The backlog has an effect on the maximum rate at which a server can accept new TCP connections on a socket. The rate is a function of both the backlog value and the time that connections stay on the queue of partially open connections.
When a TCP connection is being set-up, the client and server perform a three-way handshake to ensure the connection is a valid one. The connection is established when sequence numbers have been exchanged and synchronized in both directions. The sequence numbers are used to provide reliable transmission and flow control (i.e., ensuring either side does not transmit too fast for the other).

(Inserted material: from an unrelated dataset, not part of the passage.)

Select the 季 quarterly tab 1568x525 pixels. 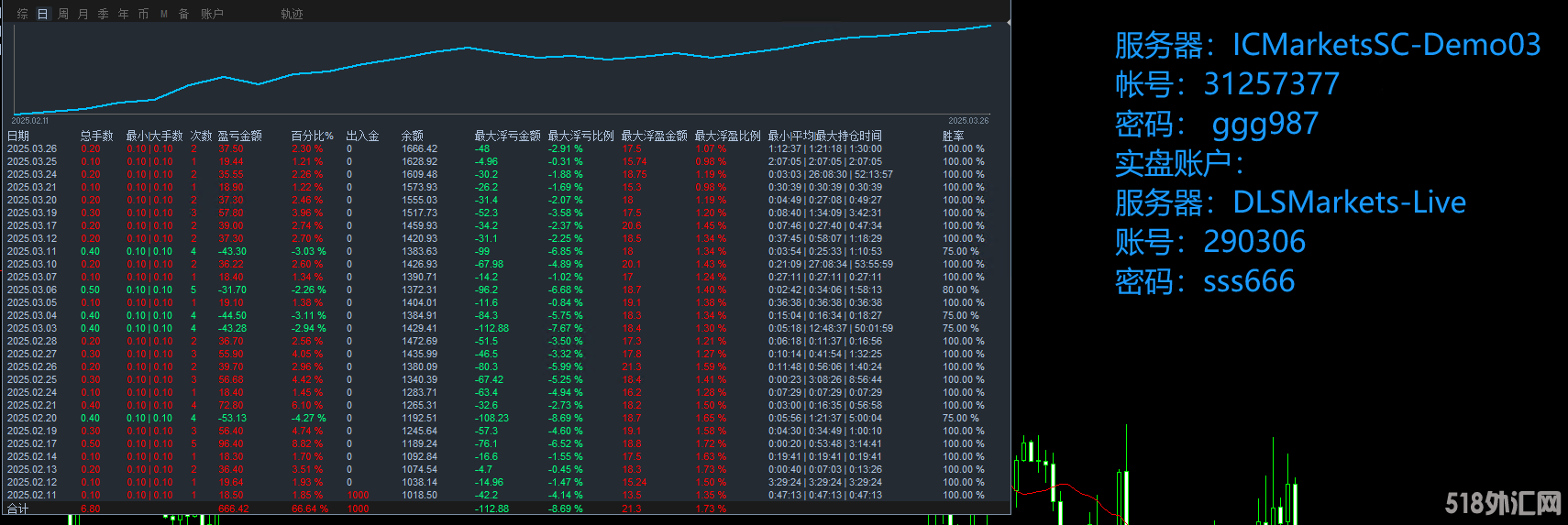click(103, 14)
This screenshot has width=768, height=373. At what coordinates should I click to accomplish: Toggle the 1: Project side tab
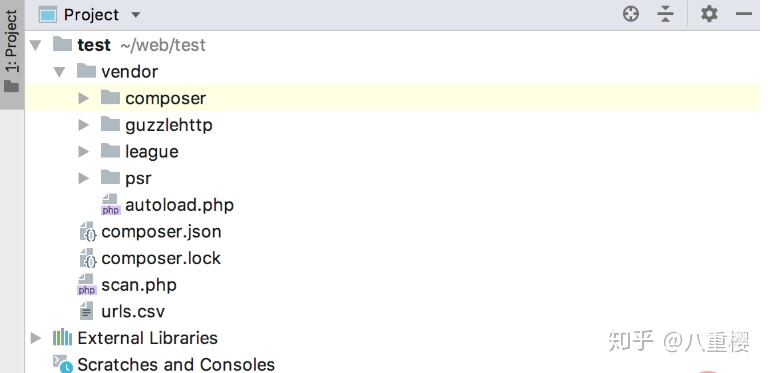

As illustrated in Figure 3, the connection is initiated by a listening socket receiving a segment containing a synchronize control flag (SYN) and a sequence number. The server side acknowledges this and sends its own sequence number (SYN|ACK). The client then acknowledges this sequence number (ACK). The connection is established once the server process receives the acknowledgement and performs an accept() system call.
The duration that affects the rate at which new connections are accepted is the time spent on the queue of pending incoming connections. This duration is equal to the round trip time for the SYN|ACK message and its ACK response plus the time taken for the client to process the SYN|ACK message plus the delay for the server to process the ACK and call accept().
The rate at which new connections can be accepted is equal to the number of entries which can fit on the listen queue divided by the average length of time each entry spends on the queue. Therefore, the larger the queue, the greater the rate at which new connection requests can be accepted.
Many systems (particularly BSD-derived or influenced) silently truncate this value (the backlog parameter to the listen() system call) to 5—version 1.2.13 of the Linux kernel does this in /usr/src/linux/net/inet/af_inet.c. Using small values for the listen backlog was one of the major causes of poor web server performance with many operating systems up until recently.
When dealing with Internet applications, you can probably assume that the rate at which new connections can be accepted is equal to the listen backlog divided by the round-trip time of the path between client and server.
The backlog parameter is silently truncated to SOMAXCONN in /usr/src/linux/net/ipv4/af_inet.c. SOMAXCONN is defined as 128 in /usr/src/linux/socket.h for 2.x kernels.